A salon hang around the staircase includes works by Khadim Ali, Fiona Connor and Mike Parr.
Her own favourite hang within the Groses’ extensive collection creates a dramatic backdrop behind the dining room table. It features a Shaun Gladwell photograph of a figure standing on a car driving along a red dirt road in the outback (from his 2009 video work Interceptor Surf Sequence) flanked by two large works by Brook Andrew and David Noonan.
“As you walk into their house, that wall grabs you instantly with those three large-scale, very powerful works by senior Australian artists,” Kym says.
The Groses even have a salon hang in their garage, as does another featured collector: philanthropy manager Naomi Tosic. Naomi’s family home in a five-level renovated hat factory in Sydney’s Paddington features myriad pieces that trace the course of her relationship with her husband, designer and master craftsman Boris Tosic, who died of motor neurone disease in 2022. As Naomi showed the collection to Kym, she explained the significance of each piece – from a painting of a traditional women’s birthing ground by Indigenous artist Ningura Napurrula that Boris bought when she was expecting their first son, to a Bill Henson photograph she gave him as a housewarming gift.
The stunning salon hang in the garage includes works by Mike Parr, Peter Liversidge, Fiona Hall and Selina Ou.
“It’s incredibly heart rending, and I think that shows how the art in their home, every single piece, tells a story about their personal relationship and their lives.”
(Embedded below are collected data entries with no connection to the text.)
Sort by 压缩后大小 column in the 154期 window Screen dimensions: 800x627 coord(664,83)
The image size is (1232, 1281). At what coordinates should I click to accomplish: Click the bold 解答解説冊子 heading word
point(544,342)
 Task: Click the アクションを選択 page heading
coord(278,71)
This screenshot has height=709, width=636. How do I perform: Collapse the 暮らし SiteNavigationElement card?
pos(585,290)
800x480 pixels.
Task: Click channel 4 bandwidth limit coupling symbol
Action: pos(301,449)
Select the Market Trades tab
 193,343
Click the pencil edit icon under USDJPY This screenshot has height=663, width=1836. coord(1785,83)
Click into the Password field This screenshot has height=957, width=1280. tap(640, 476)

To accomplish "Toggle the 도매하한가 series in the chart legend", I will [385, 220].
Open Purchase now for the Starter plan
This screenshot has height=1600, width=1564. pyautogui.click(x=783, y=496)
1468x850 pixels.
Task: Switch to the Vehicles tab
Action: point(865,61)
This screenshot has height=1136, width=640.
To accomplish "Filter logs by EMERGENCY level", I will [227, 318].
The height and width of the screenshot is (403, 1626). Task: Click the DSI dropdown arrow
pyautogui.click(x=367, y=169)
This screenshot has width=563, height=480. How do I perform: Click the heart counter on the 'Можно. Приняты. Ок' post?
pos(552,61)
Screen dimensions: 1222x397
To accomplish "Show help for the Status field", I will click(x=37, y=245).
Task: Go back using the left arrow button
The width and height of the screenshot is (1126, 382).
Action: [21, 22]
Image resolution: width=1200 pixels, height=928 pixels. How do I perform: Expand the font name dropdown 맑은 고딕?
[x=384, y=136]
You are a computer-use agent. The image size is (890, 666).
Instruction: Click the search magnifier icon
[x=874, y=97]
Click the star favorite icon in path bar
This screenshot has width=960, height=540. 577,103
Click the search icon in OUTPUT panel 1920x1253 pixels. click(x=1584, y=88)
Kym credits her high school arts teacher with igniting her own love of the arts, describing her collection as an “ever-evolving reflection of my interests”. She has a particular fondness for abstract and figurative painting, and sculpture, especially work by emerging Australian contemporary artists.
“I really believe in supporting artists at the start of their careers because that’s when they need the most help to be able to continue and to grow. And through my work I am lucky enough to be exposed to a lot of emerging artists.”
A floor sculpture by Ben Armstrong is flanked by works by Fiona Banner, left, and a tapestry by Renee So, right.
A salon hang in the study includes works by David Shrigley, Tracey Moffatt, John Campbell, Jackson Slattery and Susan Hipgrave, has filled the space with colour and inspiration.
She drew on her connections in the art world when selecting the collectors featured in Collecting: Living With Art, noting that they range from younger collectors to octogenarians, and come from a mixture of backgrounds.
“And I was really conscious of trying not to replicate too many styles of collecting, so what you see in the book is, from page to page and from profile to profile, a really diverse approach to the type of art they collect, the type of home and their architecture, and the scale of it as well … I’m hoping to show people that you don’t have to be a millionaire to start your art collection. You can start at any point, and there are many ways to go about it.”
This article first appeared in the April 2025 issue of SALIFE magazine.